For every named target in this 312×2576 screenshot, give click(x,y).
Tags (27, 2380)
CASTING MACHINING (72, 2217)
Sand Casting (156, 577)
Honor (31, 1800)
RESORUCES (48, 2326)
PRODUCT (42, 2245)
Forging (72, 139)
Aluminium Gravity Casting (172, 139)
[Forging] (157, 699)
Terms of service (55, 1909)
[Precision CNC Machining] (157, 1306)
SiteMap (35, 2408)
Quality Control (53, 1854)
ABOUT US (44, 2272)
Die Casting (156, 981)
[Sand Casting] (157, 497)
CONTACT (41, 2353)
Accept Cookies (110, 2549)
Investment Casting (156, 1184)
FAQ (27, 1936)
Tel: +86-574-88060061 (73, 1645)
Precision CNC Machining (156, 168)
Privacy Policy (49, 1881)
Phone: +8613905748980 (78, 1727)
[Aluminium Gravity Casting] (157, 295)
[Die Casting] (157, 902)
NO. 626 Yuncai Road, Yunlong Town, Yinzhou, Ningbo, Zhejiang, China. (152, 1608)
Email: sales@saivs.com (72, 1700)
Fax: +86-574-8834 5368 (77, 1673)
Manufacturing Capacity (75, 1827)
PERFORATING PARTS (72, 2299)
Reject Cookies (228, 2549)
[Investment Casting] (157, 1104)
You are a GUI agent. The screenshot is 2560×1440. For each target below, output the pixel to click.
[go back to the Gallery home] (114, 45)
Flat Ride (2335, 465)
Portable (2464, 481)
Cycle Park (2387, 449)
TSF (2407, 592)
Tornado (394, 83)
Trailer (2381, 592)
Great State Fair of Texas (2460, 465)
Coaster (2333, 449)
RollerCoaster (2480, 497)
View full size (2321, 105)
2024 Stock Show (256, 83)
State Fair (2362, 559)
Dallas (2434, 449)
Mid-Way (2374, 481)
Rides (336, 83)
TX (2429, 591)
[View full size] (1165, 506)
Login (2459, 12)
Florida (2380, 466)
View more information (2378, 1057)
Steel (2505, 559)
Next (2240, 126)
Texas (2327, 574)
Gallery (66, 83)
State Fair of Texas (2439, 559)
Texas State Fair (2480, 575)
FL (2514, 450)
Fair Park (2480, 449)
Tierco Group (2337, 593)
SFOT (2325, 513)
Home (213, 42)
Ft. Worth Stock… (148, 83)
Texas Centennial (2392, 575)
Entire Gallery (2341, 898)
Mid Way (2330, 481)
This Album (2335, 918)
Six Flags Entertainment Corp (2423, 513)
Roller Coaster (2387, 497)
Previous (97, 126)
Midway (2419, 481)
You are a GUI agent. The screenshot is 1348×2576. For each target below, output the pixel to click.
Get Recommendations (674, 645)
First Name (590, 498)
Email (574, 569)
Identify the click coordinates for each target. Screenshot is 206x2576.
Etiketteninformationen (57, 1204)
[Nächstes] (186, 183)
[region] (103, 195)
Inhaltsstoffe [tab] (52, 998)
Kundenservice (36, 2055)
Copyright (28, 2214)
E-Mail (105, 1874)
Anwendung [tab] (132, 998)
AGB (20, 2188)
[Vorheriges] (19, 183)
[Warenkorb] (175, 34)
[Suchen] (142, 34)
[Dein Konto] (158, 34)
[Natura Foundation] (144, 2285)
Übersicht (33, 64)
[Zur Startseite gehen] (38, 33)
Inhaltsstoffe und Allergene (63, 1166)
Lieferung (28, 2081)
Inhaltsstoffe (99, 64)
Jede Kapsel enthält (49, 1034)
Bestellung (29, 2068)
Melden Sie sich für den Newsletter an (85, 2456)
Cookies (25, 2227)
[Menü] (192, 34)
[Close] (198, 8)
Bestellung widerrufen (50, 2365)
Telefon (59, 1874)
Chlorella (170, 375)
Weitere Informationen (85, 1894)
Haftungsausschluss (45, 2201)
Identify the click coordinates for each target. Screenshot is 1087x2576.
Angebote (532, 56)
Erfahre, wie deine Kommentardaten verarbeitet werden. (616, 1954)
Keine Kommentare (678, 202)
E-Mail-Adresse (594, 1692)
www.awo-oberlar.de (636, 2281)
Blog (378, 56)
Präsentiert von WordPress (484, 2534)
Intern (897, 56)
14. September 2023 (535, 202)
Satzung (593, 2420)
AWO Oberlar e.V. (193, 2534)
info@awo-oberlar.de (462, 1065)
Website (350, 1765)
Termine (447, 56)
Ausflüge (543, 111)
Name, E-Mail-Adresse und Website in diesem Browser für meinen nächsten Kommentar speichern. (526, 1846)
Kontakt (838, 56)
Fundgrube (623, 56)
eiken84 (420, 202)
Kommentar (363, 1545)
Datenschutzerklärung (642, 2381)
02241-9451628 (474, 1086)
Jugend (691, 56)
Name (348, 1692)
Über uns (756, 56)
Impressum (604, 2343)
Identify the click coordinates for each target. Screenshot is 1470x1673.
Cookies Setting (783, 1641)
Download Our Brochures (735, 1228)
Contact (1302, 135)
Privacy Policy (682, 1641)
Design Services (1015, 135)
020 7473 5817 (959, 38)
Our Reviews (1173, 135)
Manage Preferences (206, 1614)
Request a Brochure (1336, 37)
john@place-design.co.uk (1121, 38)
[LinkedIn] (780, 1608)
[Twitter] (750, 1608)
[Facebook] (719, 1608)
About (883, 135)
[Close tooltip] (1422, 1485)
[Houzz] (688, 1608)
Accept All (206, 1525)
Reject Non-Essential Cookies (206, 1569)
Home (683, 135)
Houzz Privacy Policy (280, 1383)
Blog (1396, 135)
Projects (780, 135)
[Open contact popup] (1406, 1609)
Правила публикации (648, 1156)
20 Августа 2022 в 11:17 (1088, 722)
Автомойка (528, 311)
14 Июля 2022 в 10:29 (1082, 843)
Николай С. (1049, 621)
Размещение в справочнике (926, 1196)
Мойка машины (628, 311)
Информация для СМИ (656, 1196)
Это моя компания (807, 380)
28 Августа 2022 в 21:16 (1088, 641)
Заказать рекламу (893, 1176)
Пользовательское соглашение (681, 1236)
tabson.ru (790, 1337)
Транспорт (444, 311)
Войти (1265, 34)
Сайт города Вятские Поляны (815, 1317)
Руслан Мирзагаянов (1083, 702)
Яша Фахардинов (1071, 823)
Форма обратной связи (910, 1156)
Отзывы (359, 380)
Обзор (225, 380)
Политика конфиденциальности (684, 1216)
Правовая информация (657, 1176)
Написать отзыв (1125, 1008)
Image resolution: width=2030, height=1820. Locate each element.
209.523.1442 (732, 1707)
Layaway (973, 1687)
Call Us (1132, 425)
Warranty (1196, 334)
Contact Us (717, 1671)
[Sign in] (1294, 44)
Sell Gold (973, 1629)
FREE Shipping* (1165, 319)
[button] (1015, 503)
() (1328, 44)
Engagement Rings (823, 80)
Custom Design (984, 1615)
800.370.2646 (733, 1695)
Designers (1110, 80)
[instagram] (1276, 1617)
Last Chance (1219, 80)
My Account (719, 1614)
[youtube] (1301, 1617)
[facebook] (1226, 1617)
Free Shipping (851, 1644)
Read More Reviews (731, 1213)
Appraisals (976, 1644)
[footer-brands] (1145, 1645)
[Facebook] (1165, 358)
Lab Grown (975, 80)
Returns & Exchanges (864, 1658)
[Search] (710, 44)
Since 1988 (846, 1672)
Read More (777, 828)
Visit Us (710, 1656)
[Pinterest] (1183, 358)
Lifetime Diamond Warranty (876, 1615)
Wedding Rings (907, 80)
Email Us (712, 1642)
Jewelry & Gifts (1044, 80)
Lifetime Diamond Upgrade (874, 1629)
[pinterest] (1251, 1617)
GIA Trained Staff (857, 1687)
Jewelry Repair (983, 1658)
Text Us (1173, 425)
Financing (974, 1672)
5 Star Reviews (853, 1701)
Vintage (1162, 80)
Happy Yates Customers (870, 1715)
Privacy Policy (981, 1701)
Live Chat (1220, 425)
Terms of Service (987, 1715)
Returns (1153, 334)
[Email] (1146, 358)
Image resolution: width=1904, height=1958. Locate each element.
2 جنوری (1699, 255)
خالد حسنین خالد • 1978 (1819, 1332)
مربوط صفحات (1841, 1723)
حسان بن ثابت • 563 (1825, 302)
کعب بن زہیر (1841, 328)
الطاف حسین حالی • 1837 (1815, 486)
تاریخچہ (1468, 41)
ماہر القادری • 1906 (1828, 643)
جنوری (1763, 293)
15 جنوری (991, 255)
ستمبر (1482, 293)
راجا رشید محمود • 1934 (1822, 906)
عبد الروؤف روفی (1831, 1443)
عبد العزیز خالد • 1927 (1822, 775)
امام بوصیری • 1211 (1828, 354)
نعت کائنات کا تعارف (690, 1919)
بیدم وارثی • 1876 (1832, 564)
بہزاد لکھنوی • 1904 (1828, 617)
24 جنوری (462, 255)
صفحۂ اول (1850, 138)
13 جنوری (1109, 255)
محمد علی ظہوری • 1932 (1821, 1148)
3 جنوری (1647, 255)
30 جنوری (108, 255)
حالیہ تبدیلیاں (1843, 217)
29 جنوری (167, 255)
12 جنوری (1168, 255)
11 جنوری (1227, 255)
────────
#### YOUR TASK:
Each line above that contains the word "Warranty" should be copied.

#### PROBLEM SOLUTION:
Warranty (1196, 334)
Lifetime Diamond Warranty (876, 1615)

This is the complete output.